Into this situation introduce a white-hot political party that can mobilize lots of people from all classes and that fiercely opposes communism. Fill it with young, angry men more than willing to show up and bust a few heads if necessary. Conservatives didn't like a lot of things about the coarse, violent, riffraffish fascists, but if teaming up with Hitler or Mussolini was the only way to protect their property and station in life from the Bolsheviks, they were willing to cut a deal or two. Plus, they believed they could control their wild-eyed new friends, who had so little savoir faire and experience in the subtle arts of governance. This, to put it mildly, was a big mistake.

This still doesn't tell us much about what Fascism is, but instead the strategy for getting into power. But then, later in the review they point out that Fascists tend to discard the rhetoric they use to get into power, and once into power concentrate on using that power. In any case, what we see here is how the traditional elites were scared by the rise of Communism, and allied with the Fascists to drive off the "Red Menace". Which is instructive into why Prescott Bush was involved with funding Hitler, then.

The book review then gets into some uses by Paxton of his definition as a yardstick to measure whether certain leaders or political movements were, or were not, Fascist. Speaking for myself, in some of his examples I think he's being too rigid in the definition.

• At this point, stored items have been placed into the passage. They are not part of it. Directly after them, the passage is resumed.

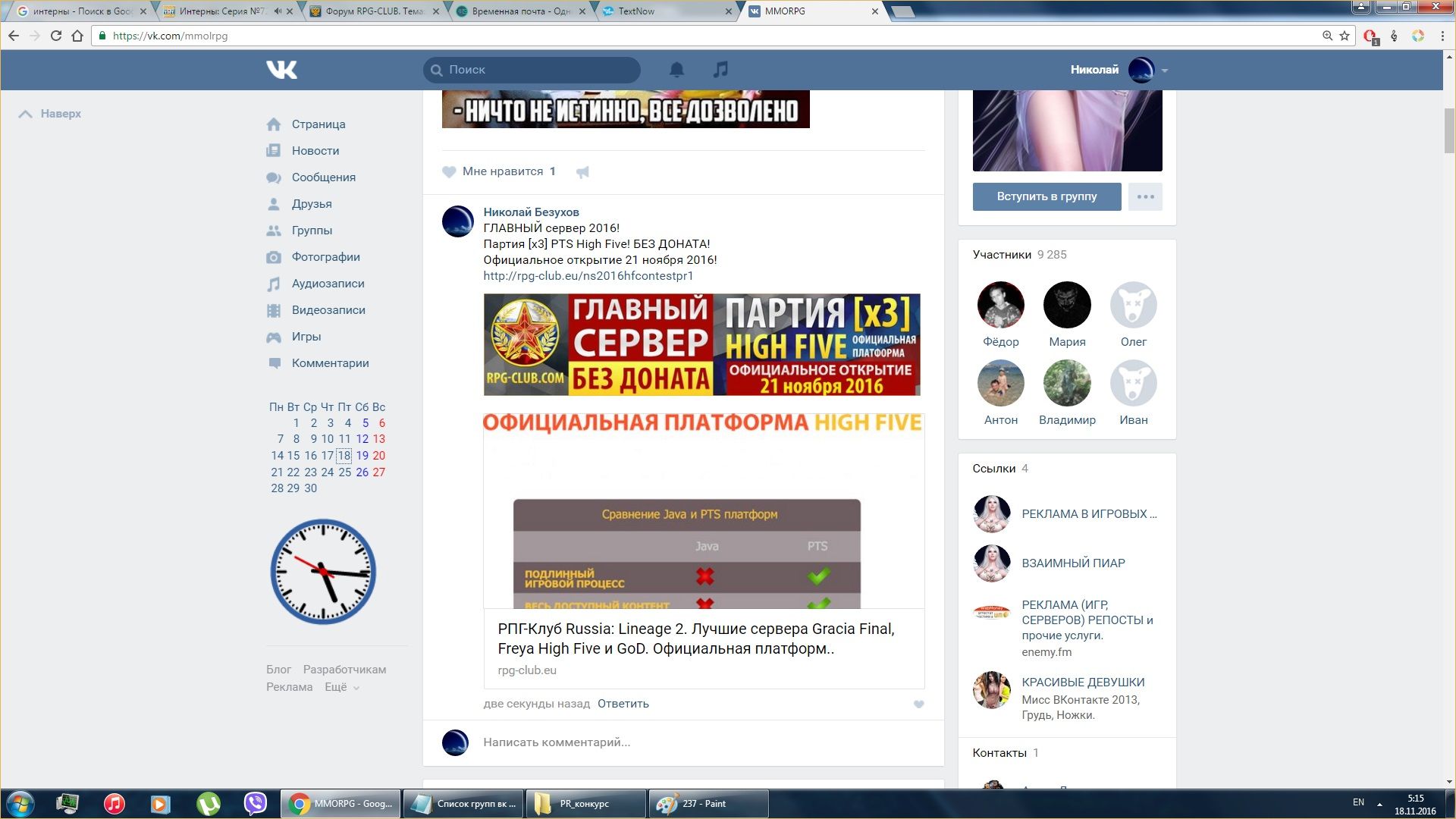The height and width of the screenshot is (819, 1456).
Task: Click the small heart on Nikolay's comment
Action: 918,704
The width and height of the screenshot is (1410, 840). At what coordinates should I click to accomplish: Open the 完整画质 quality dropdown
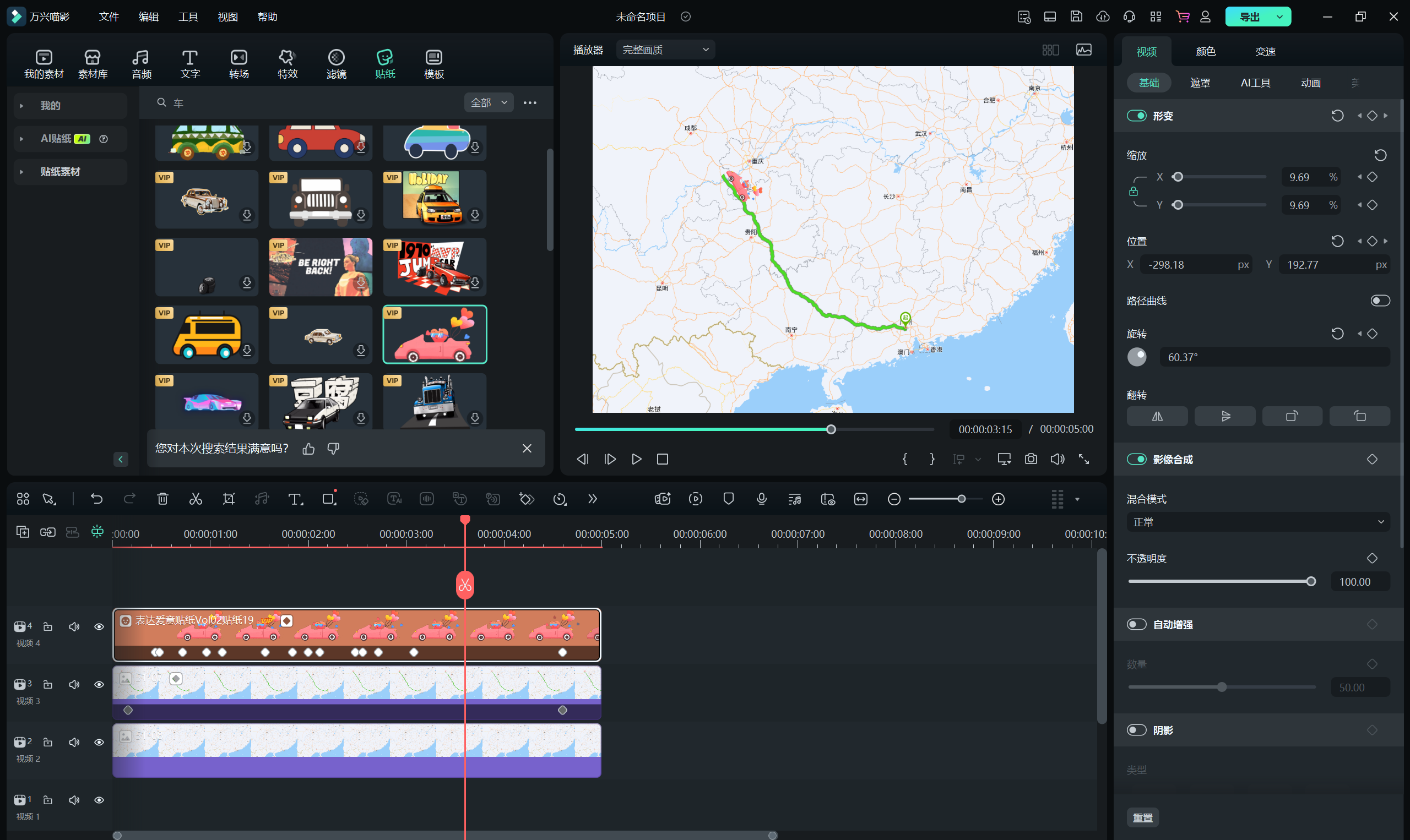click(665, 50)
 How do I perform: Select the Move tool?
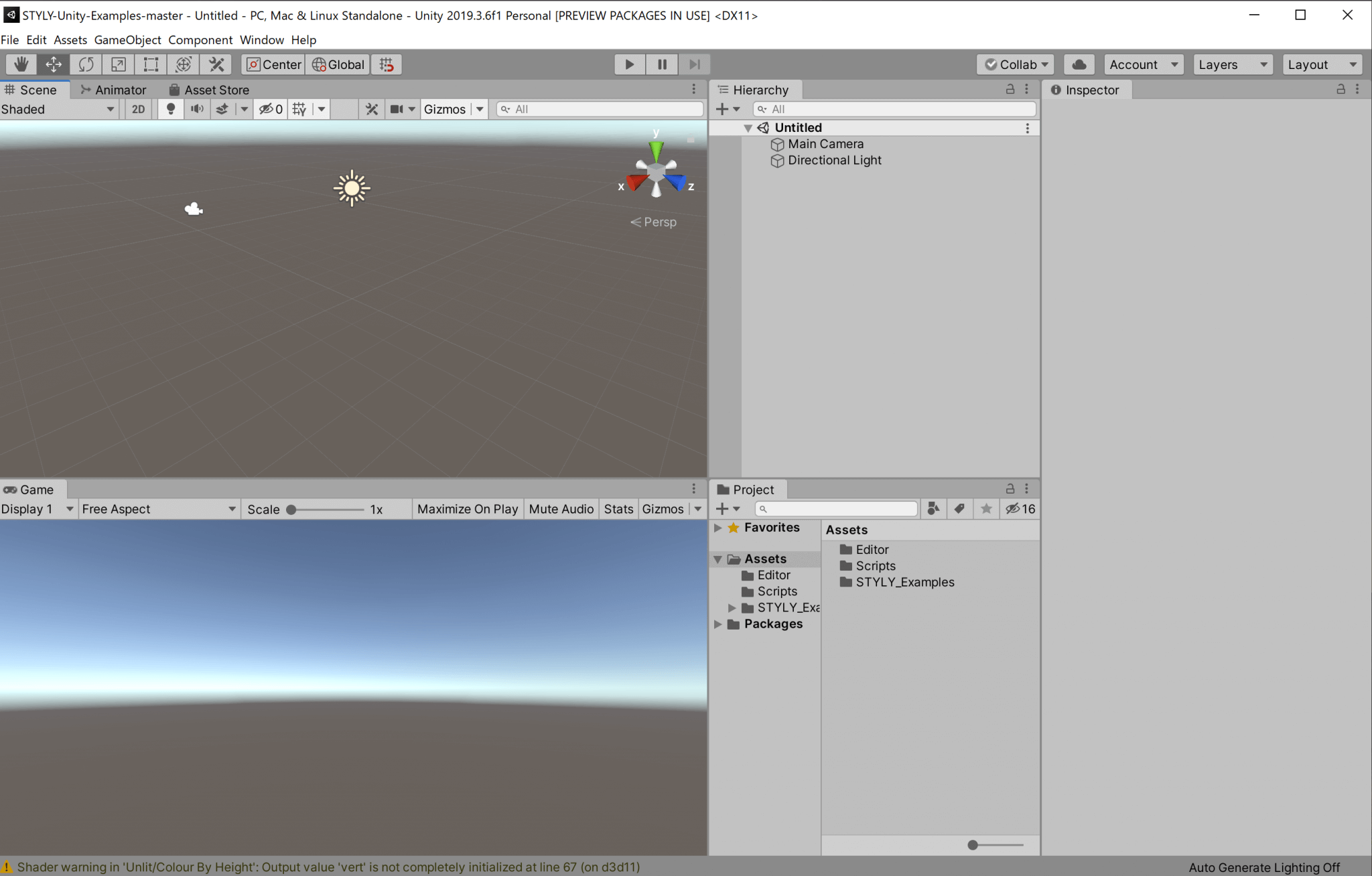tap(53, 64)
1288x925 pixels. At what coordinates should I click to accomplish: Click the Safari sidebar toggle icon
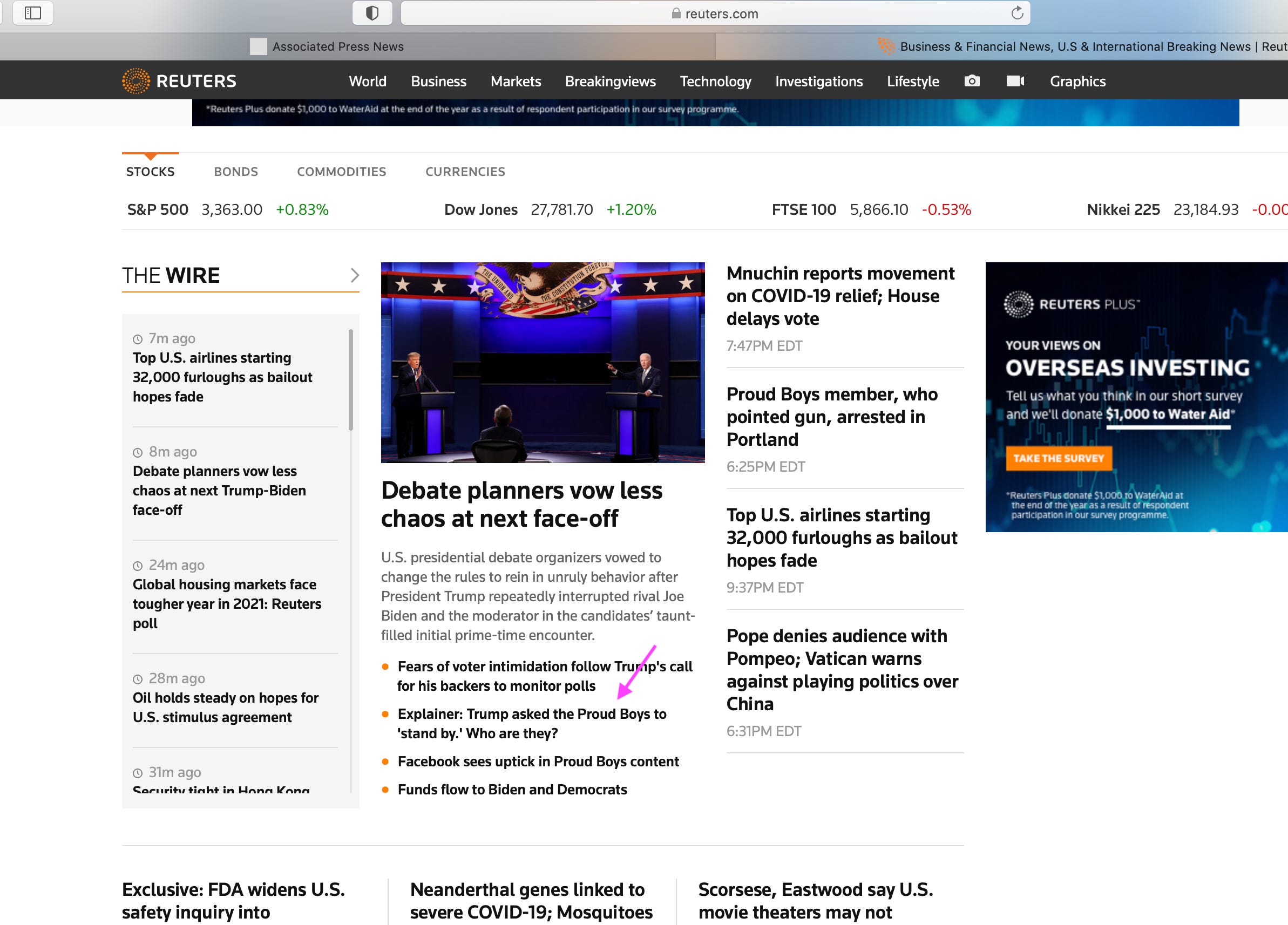[33, 12]
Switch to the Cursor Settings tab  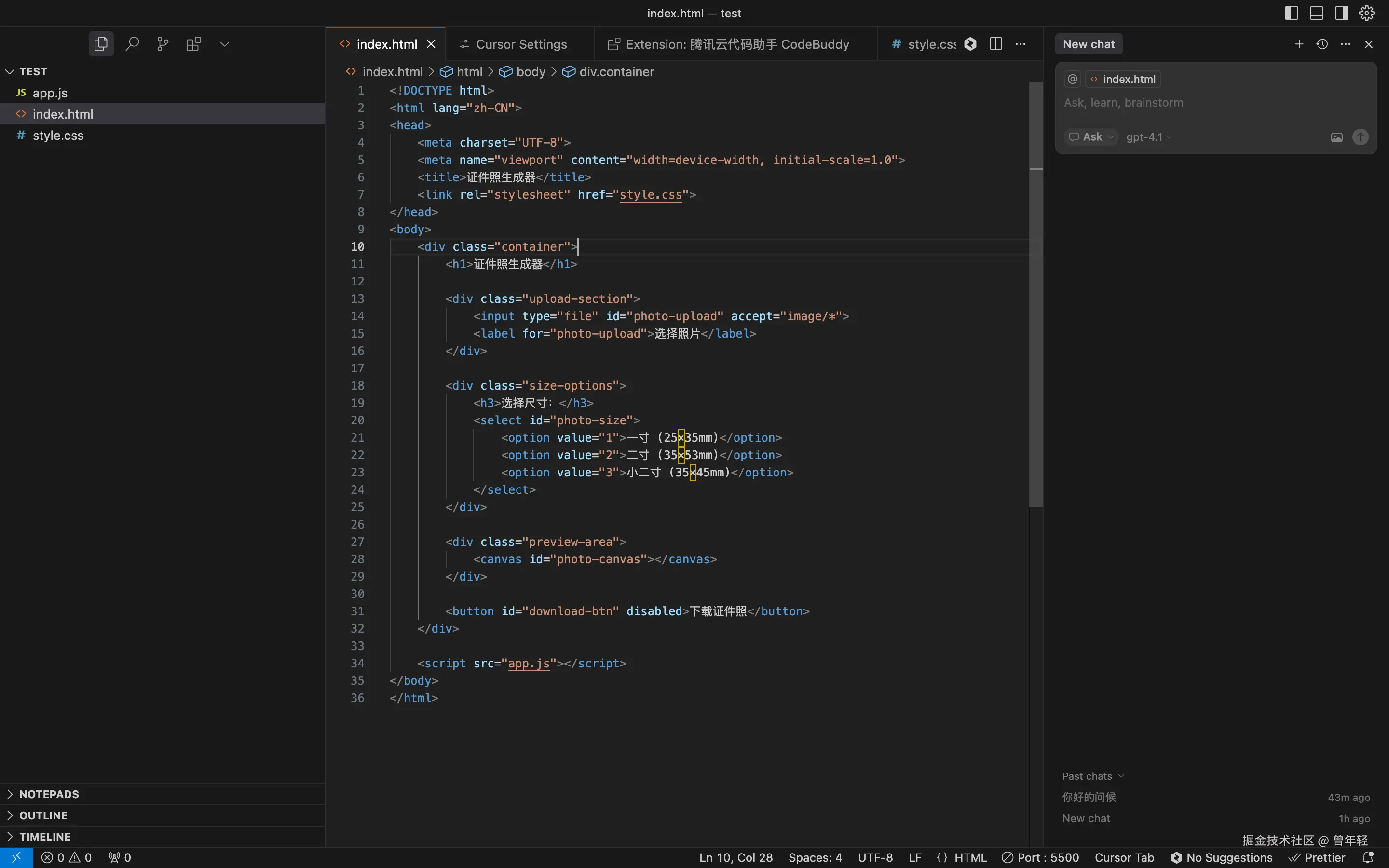point(520,44)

Slobodan Milosevic: Even though his rule was brutal, involved cleansing of undesirables, nationalistic fervor and expansion of boundaries, Milosevic was the sitting President. As the sitting President he could not be a Fascist, and instead "'adopted expansionist nationalism as a device to consolidate an already existing personal rule'".

Islamist militancy: We have been told by our government leaders that the rise of militant fundamentalist Islam, with their screwy interpretation of the Koran, is Fascist. For what it's worth, Dave Emory says the same thing, pointing to historical connections between Hitlers regime and the Islamic factions some of whom are still in power today. However these groups fail to meet Paxton's yardstick because Fascist governments only rise to power in failed democracies. This is one place where I disagree, and feel he's using the definition too rigidly.

George W. Bush and his regime: Nope, not fascists, because America today doesn't resemble Germany of the 1920's. Hmm? Say what? Paxton points out that Bush's regime is encroaching on civil liberties and the like, but that doesn't complete the requirements to truly be Fascist. Sure, that's a good point. But Paxton has an example of just two governments he can call Fascist, and from that small an example he's going to define the totality of what Fascism is or can be? Where I would agree with him is that George W completely is an example of the traditional elite, and that George W cannot be a Fascist because of that, however in the campaign that elected George W as president he appealed directly to the "angry white male" voter in a way that's evocative of this observation in the review:

The first modern campaigners, fascists realized that for the less educated and attentive classes, politics was a matter of feeling not ideas. So, as Paxton writes, "Fascism was an affair of the gut more than the brain."

What does the word mean?

One avenue to understanding is to look at the word and where it comes from (from Living Under Fascism):

The word comes from the Latin word “Fasces,” denoting a bundle of sticks tied together. The individual sticks represented citizens, and the bundle represented the state. The message of this metaphor was that it was the bundle that was significant, not the individual sticks. If it sounds un-American, it’s worth knowing that the Roman Fasces appear on the wall behind the Speaker’s podium in the chamber of the US House of Representatives.